Exercise text:
+++

Puppet with Tensorflow.js and PoseNet

This is a puppet using PoseNet and two servo motors. The puppet can change the posture up and down and left and right.

PoseNet is a machine learning model that can estimate the human pose in real time with a web browser using TensorFlow.js which is a JavaScript version of Google’s machine learning library TensorFlow.

An obniz can be controlled by Javascript. Let’s use the PoseNet!

In this program, you can switch modes to three below.

  • mode1: mimic the pose of the Smartphone (Smartphone built-in inertia sensor used)
  • mode2: mimic your facial expression (Web camera + PoseNet used)
  • mode3: stare at you (Web camera + PoseNet used)

Materials

  • obniz x1
  • power supply for obniz x1
  • Micro Servo Motor SG-5010 x2
  • Pin header (long on beth sides) 1*6 (秋月電子) x1
  • PC or Smartphone (PoseNet can be used) x1
  • powerful double-stick tape x1
  • puppet x1
  • mechanism to fix the puppet to the servo motors(a stick, a L shaped brackets, etc.) x1
  • fundtation and weight x1

Steps

Hardware

Connect servo motors to an obniz like the table and the image below. Of the two servo motors, one is for yaw axis, the other is for pitch axis.

obniz Servo Motors
0 [for yaw axis] signal
1 [for yaw axis] Vcc
2 [for yaw axis] GND
3 [for pitch axis] signal
4 [for pitch axis] Vcc
5 [for pitch axis] GND

Two servo motors are fixed in such a direction as the image below. The lower servo motor is for the yaw axis and the upper servo motor is for the pitch axis. They need to be fixed tightly because grate force from the puppet inertia will be applied at the point of contact between them when they move quickly. This time we used the largest pedestal attached to the servo motor and 3M “super strong double-sided tape” with cushion.

Then, put the stick to upper servo motor (blue one in image above), and cover it with the puppet. Be careful not to idle.

Software

It is recommended to refer to “Program” below.

Mode selection

Elements whose classes are specified as “view-contents-mode1“, “view-contents-mode2” and “view-contents-mode3” are displayed only in each mode. You can select the mode from 1 to 3 with the select element. Pressing the SET button toggles the display according to the value of the mode selected at that time and executes bindPage() when using PoseNet and start posture estimation.

+++

(Stored data entries)
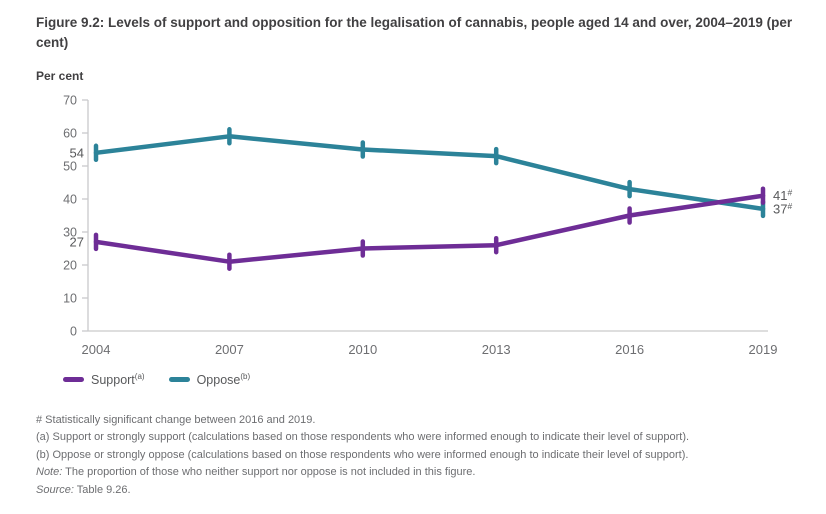  What do you see at coordinates (74, 379) in the screenshot?
I see `support-line-swatch` at bounding box center [74, 379]. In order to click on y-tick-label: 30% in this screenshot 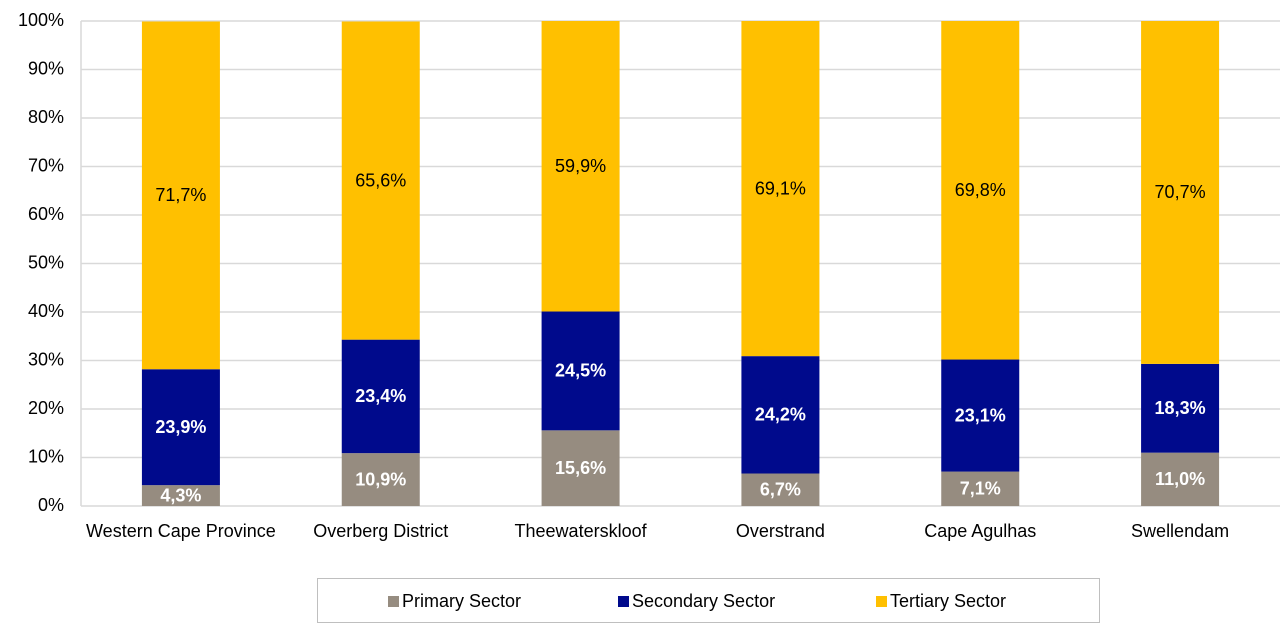, I will do `click(46, 359)`.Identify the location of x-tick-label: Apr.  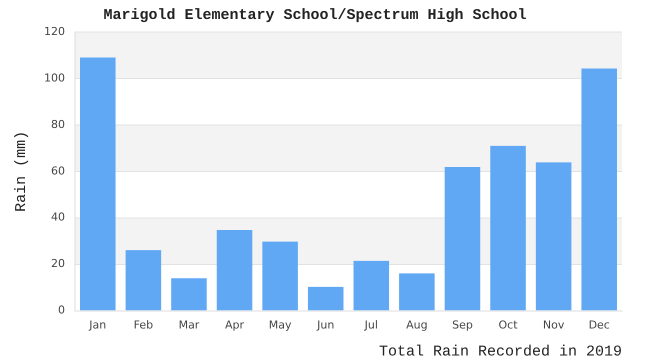
(235, 325).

+++

Activity list:
1. Please reproduce the puppet article word for word, from "In this program, you" up to and including "you (Web camera + PoseNet used)".
2. Carry on the PoseNet puppet article from the point where it stops.
The data is separate material, apart from the puppet article.

Answers provided:
1.
In this program, you can switch modes to three below.

  • mode1: mimic the pose of the Smartphone (Smartphone built-in inertia sensor used)
  • mode2: mimic your facial expression (Web camera + PoseNet used)
  • mode3: stare at you (Web camera + PoseNet used)

2.
Getting inertial sensor values

In mode 1 the inertial sensor value of the device is used. $(Document).ready is executed when loading of HTML has completed, and here

if (window.DeviceOrientationEvent) {
            window.addEventListener ('deviceorientation', function (eventData) {

, every time the pose of the device is obtained, yaw and pitch are calculated from eventData, and it is made to be able to refer at any time as smp.yaw and smp.pitch. The value is adjusted using the constrain function because the servo motor rotates from 0 to 180 degrees.

Pose estimation with PoseNet

In mode 2 and 3, the pose estimation by Web camera and PoseNet are used. We referenced this website. http://developers.gnavi.co.jp/entry/posenet/hasegawa

Setting up of PoseNet and web camera are done in bindPage(); and start pose estimation with detectPoseInRealTime(video, net); . net.estimateSinglePose(video, imageScaleFactor, flipHorizontal, outputStride); is actually the part where the pose is estimated.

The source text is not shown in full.